-- begin SELECTED EXCERPT --

Eh? There isn't any gradient in one dimension. Gradient as I understand it means some f(x)/g(y) (generally). What do you mean?

Can you explain what the problem is? (As long as it isn't anything to do with financial maths, of course, as that has me reaching for weapons) :) Rentwa 13:10, 6 September 2006 (UTC)[reply]

If the method used for integrating or optimum finding only has access to the function by submitting arguments from a continuum for evaluation, then no method can be guaranteed to do a good job for all functions. So if you need such a guarantee, then both are equally hard, since both are impossible. To get any kind of guarantee you need additional requirements on the function bounding the wildness of its behaviour, for example Lipschitz continuity. --Lambiam^Talk 14:14, 6 September 2006 (UTC)[reply]

Er, yes. What Lambiam said. :D Rentwa 14:32, 6 September 2006 (UTC)[reply]

Thanks for your attentions. Could you please give me other possible additional requirements on the function, other than Lipschitz continuity? -- 131.111.164.228 13:27, 8 September 2006 (UTC)[reply]

For the gradient descent to find its minimum, I think it's enough that the function is convex and its domain is a bounded convex subset of the n dimensional Euclidean space. On the other hand, numeric integration doesn't need such a strong condition. If I remember correctly, numerical integration with the midpoint method using uniformly placed sample points does converge to the integral for any continuous function (on a compact domain, so the function is always bounded and has a Riemann integral) as you place the sampling points closer. This convergence however can be riddiculously slow, so you need addittional properties (like a many-times differentiable function) to guarantee a faster convergence. However, my numerical methods courses were ages ago and I don't remember too much of them, so any of these could be wrong. – b_jonas 20:30, 8 September 2006 (UTC)[reply]

Is there a flaw in this reasoning?

• In the Poincaré disk model of the hyperbolic plane, geodesics are represented by circular arcs which meet the bounding circle at right angles. Each such arc L (unless it is a diameter of the disk, which case I'll ignore for now, handwave limit bla bla) has a center P(L) which I'll call the pole of the geodesic. P(L) is also the intersection of the two tangents to the bounding circle where it meets L.

-- end SELECTED EXCERPT --
-- begin DATA SHOWN --

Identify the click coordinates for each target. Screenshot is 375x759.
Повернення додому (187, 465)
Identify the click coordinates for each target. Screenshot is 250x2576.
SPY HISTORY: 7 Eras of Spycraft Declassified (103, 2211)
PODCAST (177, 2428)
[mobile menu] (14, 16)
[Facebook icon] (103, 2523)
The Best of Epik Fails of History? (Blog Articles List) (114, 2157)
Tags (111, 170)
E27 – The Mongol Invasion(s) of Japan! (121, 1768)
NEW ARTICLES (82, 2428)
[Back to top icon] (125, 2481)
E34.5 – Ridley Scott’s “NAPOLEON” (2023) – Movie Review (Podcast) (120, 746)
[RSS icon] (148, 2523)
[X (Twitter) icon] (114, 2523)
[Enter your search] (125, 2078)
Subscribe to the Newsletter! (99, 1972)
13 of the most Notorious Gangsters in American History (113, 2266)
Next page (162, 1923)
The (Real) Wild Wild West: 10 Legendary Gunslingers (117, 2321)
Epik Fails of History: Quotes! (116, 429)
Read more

-- end DATA SHOWN --

Can you quote the math discussion thread above from "Is there a flaw" to "it meets L."?

Is there a flaw in this reasoning?

• In the Poincaré disk model of the hyperbolic plane, geodesics are represented by circular arcs which meet the bounding circle at right angles. Each such arc L (unless it is a diameter of the disk, which case I'll ignore for now, handwave limit bla bla) has a center P(L) which I'll call the pole of the geodesic. P(L) is also the intersection of the two tangents to the bounding circle where it meets L.